To avoid mutations in the genome, DNA replication is generally followed by DNA mismatch repair (MMR). MMR starts when a MutS homolog recognizes a mismatch and undergoes an ATP-dependent transformation to an elusive sliding clamp state. How this transient state promotes MutL homolog recruitment and activation of repair is unclear. Here we present a crystal structure of the MutS/MutL complex using a site-specifically crosslinked complex and examine how large conformational changes lead to activation of MutL. The structure captures MutS in the sliding clamp conformation, where tilting of the MutS subunits across each other pushes DNA into a new channel, and reorientation of the connector domain creates an interface for MutL with both MutS subunits. Our work explains how the sliding clamp promotes loading of MutL onto DNA, to activate downstream effectors. We thus elucidate a crucial mechanism that ensures that MMR is initiated only after detection of a DNA mismatch.
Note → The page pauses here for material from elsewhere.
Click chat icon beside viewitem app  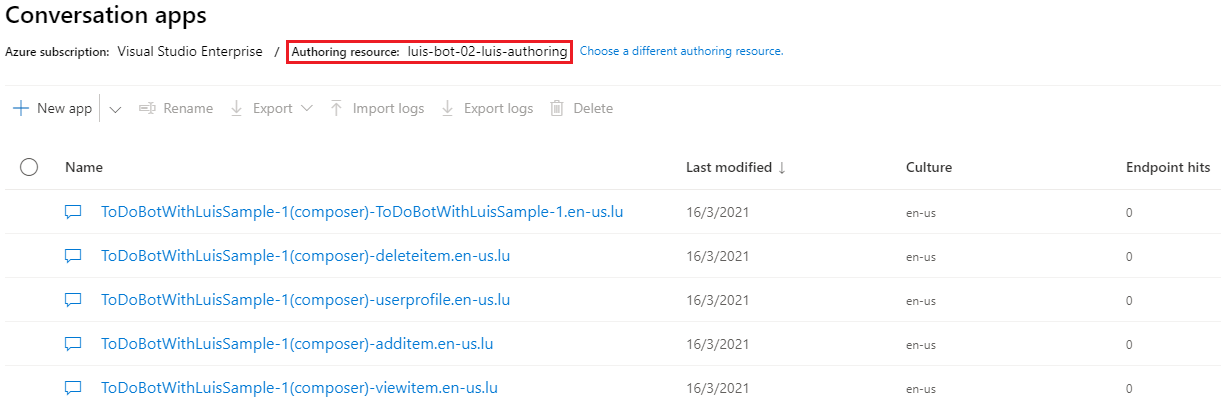pyautogui.click(x=73, y=388)
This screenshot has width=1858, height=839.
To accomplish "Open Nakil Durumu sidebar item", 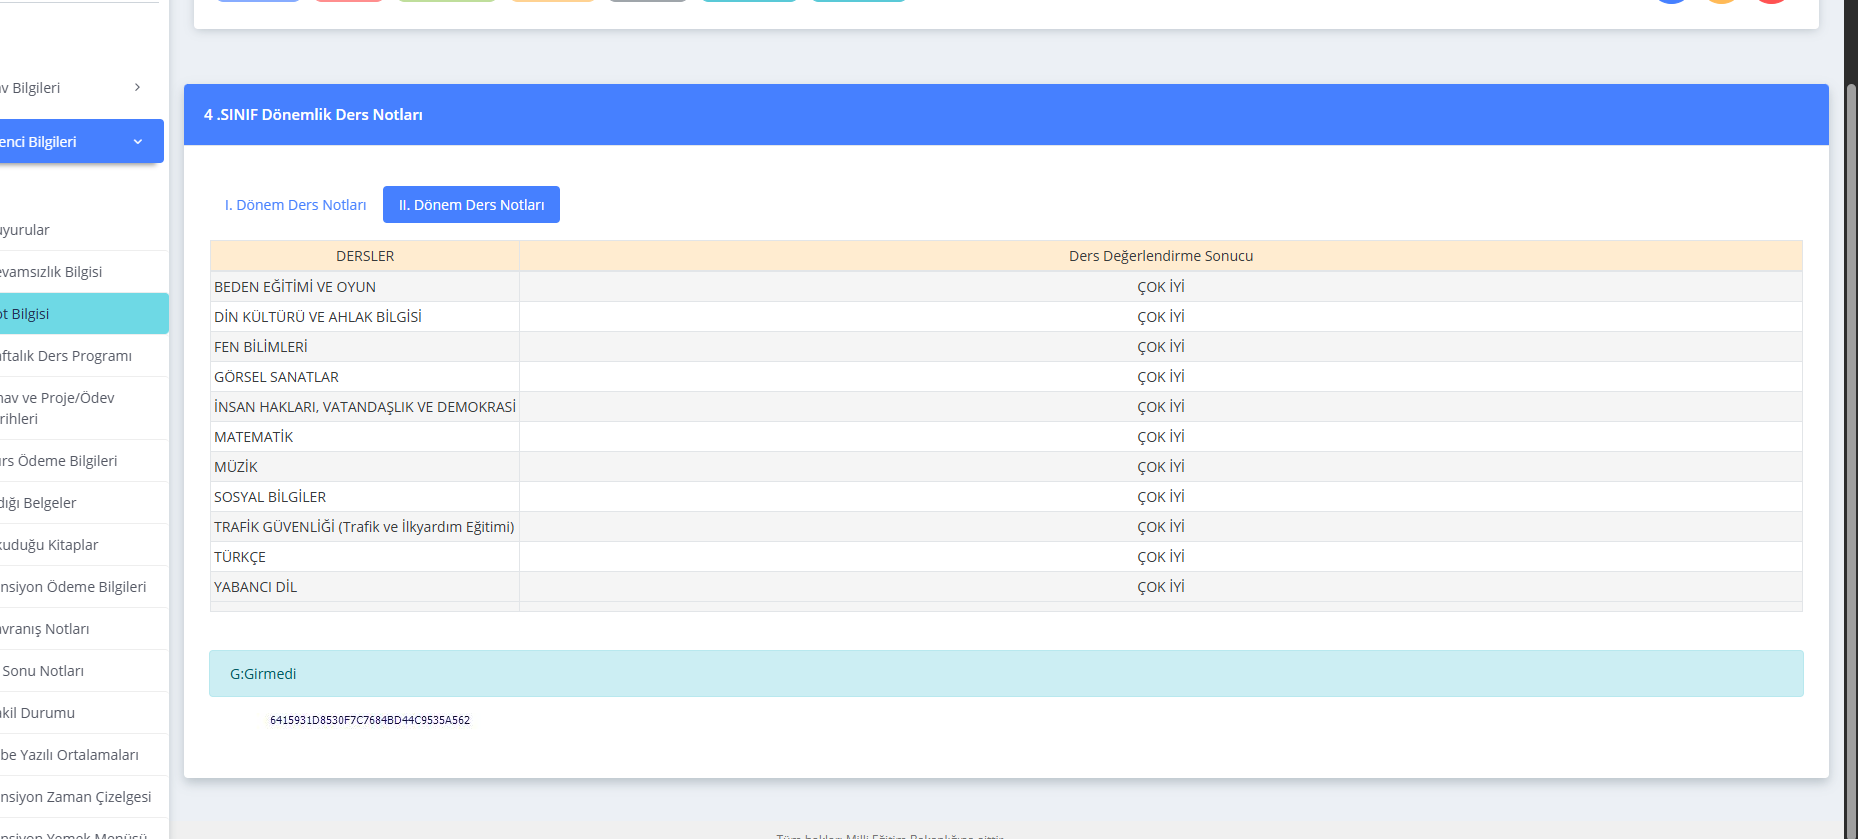I will pyautogui.click(x=38, y=713).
The genetic code of DNA is written using four letters: “A”, “C”, “T”, and “G”. Molecules of DNA form a double helix in which the letters in the two opposing strands pair up in a specific manner—“A” pairs with “T”, and “C” pairs with “G”. A cell must replicate its DNA before it divides, and sometimes the wrong DNA letter can get added into the new DNA strand. If left uncorrected, these mistakes accumulate over time and can eventually harm the cell. As a result, cells have evolved several ways to identify these mistakes and correct them, including one known as “mismatch repair”.
Mismatch repair occurs via several stages. The process starts when a protein called MutS comes across a site in the DNA where the letters are mismatched (for example, where an “A” is paired with a “C”, instead of a “T”). MutS can recognize such a mismatch, bind it, and then bind to another molecule called ATP. MutS then changes shape and encircles the DNA like a clamp that can slide along the DNA. Only when it forms this “sliding clamp” state can MutS recruit another protein called MutL. This activity in turn triggers a series of further events that ultimately correct the mismatch. However, it remains poorly understood how MutS forms a clamp around DNA and how and why this state recruits MutL in order to start the repair.
To visualize this short-lived intermediate, Groothuizen et al. trapped the relevant complex in the presence of DNA containing a mismatch and then used a technique called X-ray crystallography to determine the three-dimensional structure of MutS bound to MutL. The structure reveals that two copies of MutS tilt across each other and open up a channel, which is large enough to accommodate the DNA. In this manner, MutS is able to form a loose ring around the DNA. The changes in the structure and the movement of the DNA to the new channel were confirmed using another technique, commonly referred to as FRET.
Groothuizen et al. observed that the movements in the MutS protein also serve to make the interfaces available that can recognize MutL. If these interfaces were disturbed, MutS and MutL were unable to associate with each other, which resulted in a failure to trigger mismatch repair. Further analysis revealed that that MutL binds to DNA only after MutS has recognised the mismatch and formed a clamp around it. This is the first time that the MutS clamp and the MutS/MutL complex have been visualized, and further work is now needed to understand how MutL triggers other events that ultimately repair the mismatched DNA.